Die Reisegruppe der Senioren-Union in Brüssel
Die Reisegruppe der Senioren-Union in Brüssel
Frankfurt am Main, 07. Juni 2018 - Mit vielen schönen Bildern in ihrer Erinnerung und in ihren Fotoapparaten kehrten die 40 Teilnehmer der diesjährigen CDU-Reise am 13. Mai von einer einwöchigen Flusskreuzfahrt von Köln nach Belgien und Holland nach Frankfurt am Main zurück.

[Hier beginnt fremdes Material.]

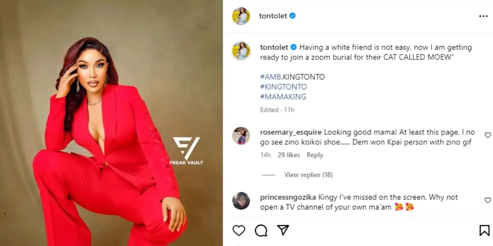Click tontolet avatar beside the caption
The image size is (493, 246).
coord(241,51)
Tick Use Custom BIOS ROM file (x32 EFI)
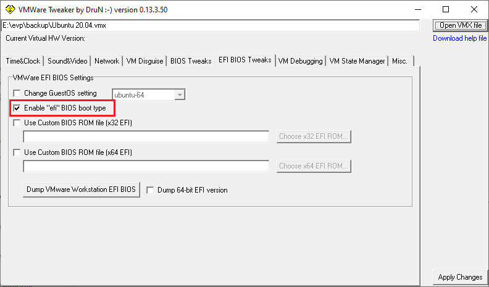489x287 pixels. pyautogui.click(x=17, y=123)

Die Sonne schien vom ersten bis zum letzten Tag. Organisiert und begleitet wurde die Reise von Christof Warnke. Mit Aufenthalten in Nijmegen, Antwerpen, Rotterdam, Amsterdam und Arnheim lernten die Reisenden markante Städte in Belgien und Holland kennen. Hinzu kamen Ausflüge nach Brüssel und in die Käsestadt Edam. Besonderes Glück hatte die Reisegruppe, zu der auch die Vorsitzende der Frankfurter Senioren-Union der CDU und Stadtverordnete Erika Pfreundschuh gehörte, mit den örtlichen Führern, die die Aufmerksamkeit nicht nur auf die imposante moderne Architektur von Antwerpen, Brüssel und Rotterdam richteten, sondern auch auf die mutige Stadtplanung, die ihr zugrunde liegt und z. B. in Rotterdam schon wenige Tage nach den Verwüstungen im Zweiten Weltkrieg konzipiert wurde. Für manchen Teilnehmer war neu, dass Frankfurt von Antwerpen und Rotterdam, was Hochhäuser betrifft, deutlich übertroffen wird.

In Amsterdam dagegen erlebte die Reisegruppe, wie Radfahrer - trotz großzügig angelegter Radwege und deutlicher Ampelregelung - in ihrer Masse und ihrem Verhalten nach ein Albtraum für die übrigen Verkehrsteilnehmer werden können. Es stellte sich die Frage, wer Frankfurt wohl vor entsprechendem Chaos bewahren wird. Beim Ausflug nach Brüssel wurden die Teilnehmer ausführlich über den Sprachenkonflikt in Belgien sowie über die Bedeutung der EU-Einrichtungen für die Stadt und das Land informiert. Dass die EU hier eine Macht ist, ist in ihren Gebäuden auch bei bloßer Vorbeifahrt anschaulich. Auf dem Grande Place/Groote Markt ließ sich die Reisegruppe gerne fotografieren (s. Foto). Denn eine solch stolze Kulisse sucht ihresgleichen. Und hier halten sich Bürger doch lieber auf als vor noch so großartigen EU-Palästen.